Even Pi Day points us to the Alpha and Omega

March 14, 2023 By Benjamin Hawkins

Many moons ago, after surviving an algebra class in my freshman year of college, I bid adieu to mathematics and intended never to take up the subject again.

Even in childhood, when for a short time I dreamed vaingloriously of studying astrophysics in the footsteps of the great Einstein himself, I disliked math – naturally, since few people love subjects they struggle to understand. On my wall hung a poster of Einstein, with words of hope for me: “Do not worry about your difficulties in mathematics,” the wild-haired genius proclaimed. “I can assure you mine are still greater.”

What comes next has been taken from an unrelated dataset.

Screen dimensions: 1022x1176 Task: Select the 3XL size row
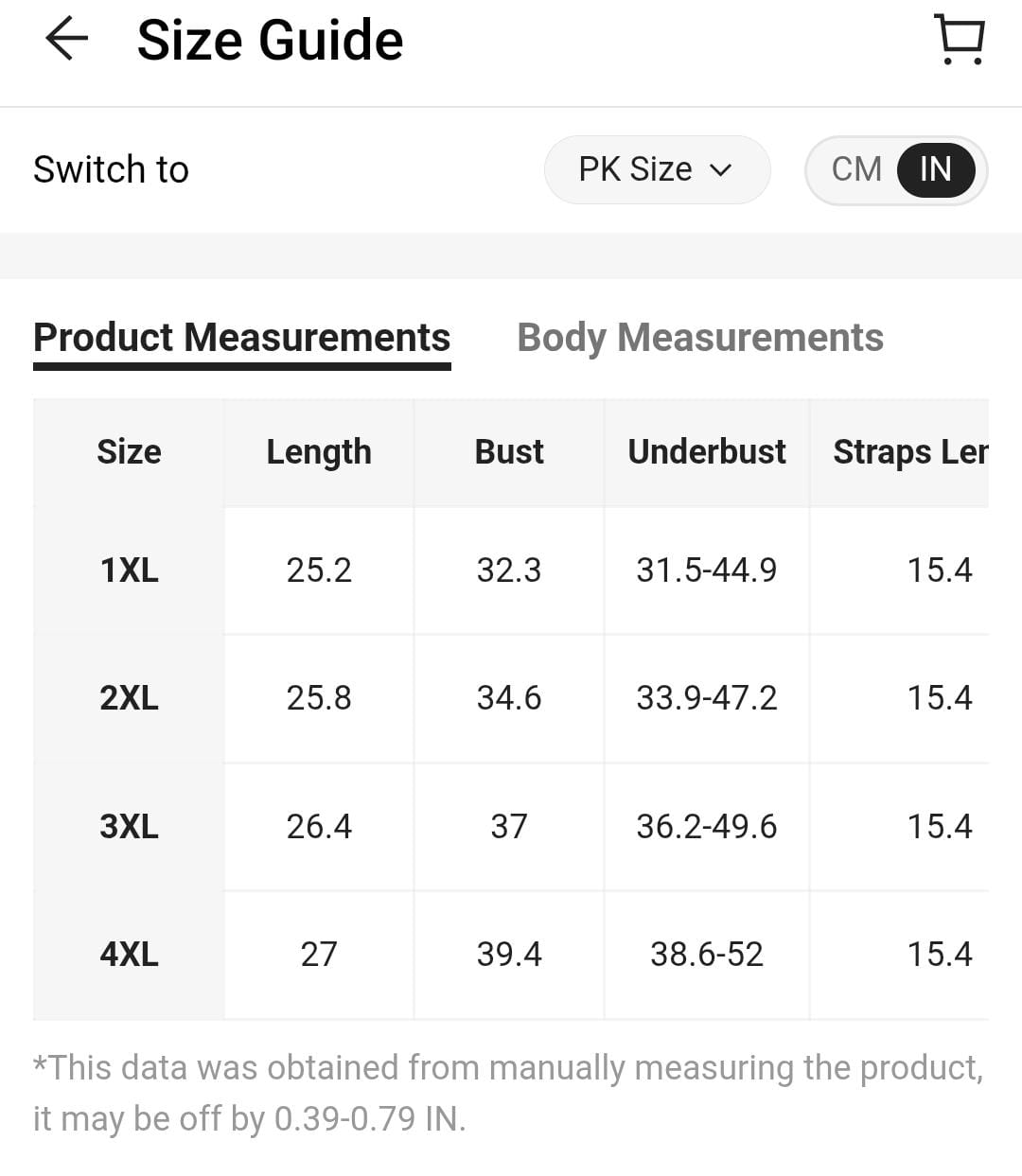511,827
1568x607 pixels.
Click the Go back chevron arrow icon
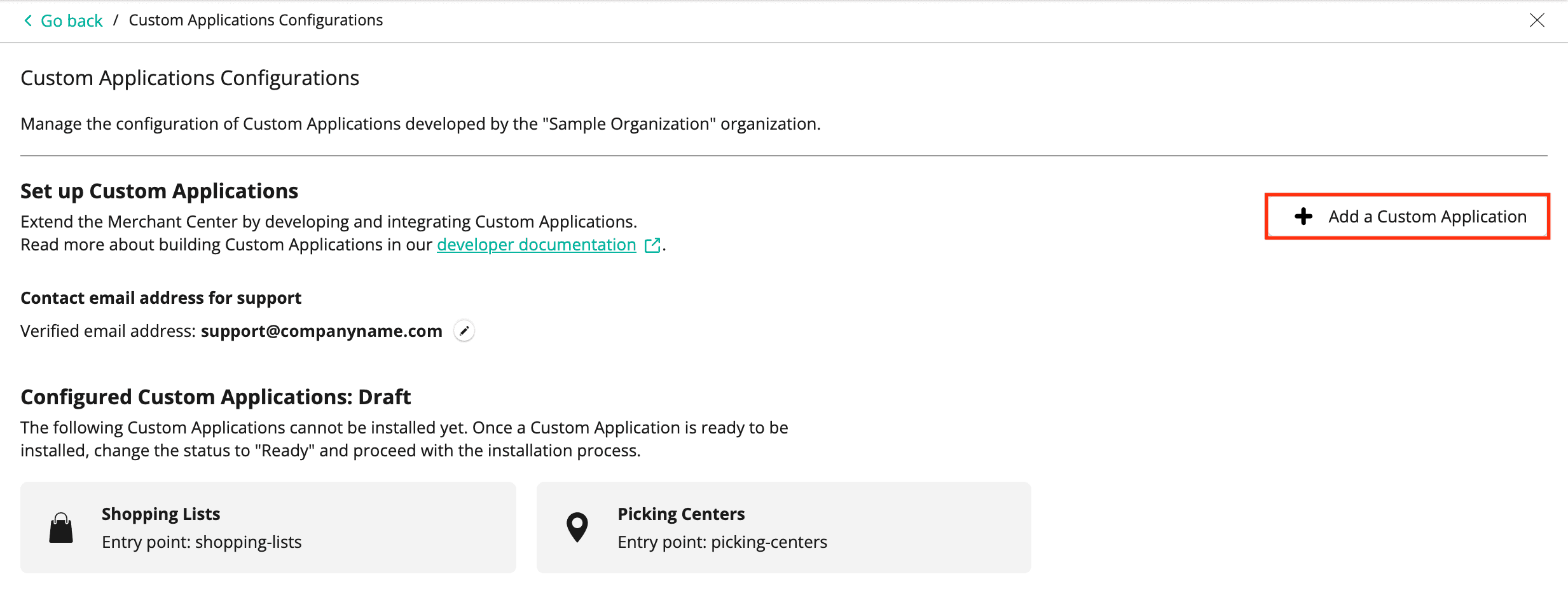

Thankfully, this childhood fantasy soon faded, and God led me toward a life and ministry of the written word. So, in my freshman year of college, I tipped my hat to algebra and said, “Goodbye for good.”

No one warned me, however, that years and decades later children would still be studying math, that my very own children would study math – worse still, that I would be expected to help them.

Even so, it came to pass that, during the past year, I’ve taken pencil in hand once again to square the circle and circle the square, to comprehend the height, width and depth of every cube and to multiply the square of the radius of every circle by Pi.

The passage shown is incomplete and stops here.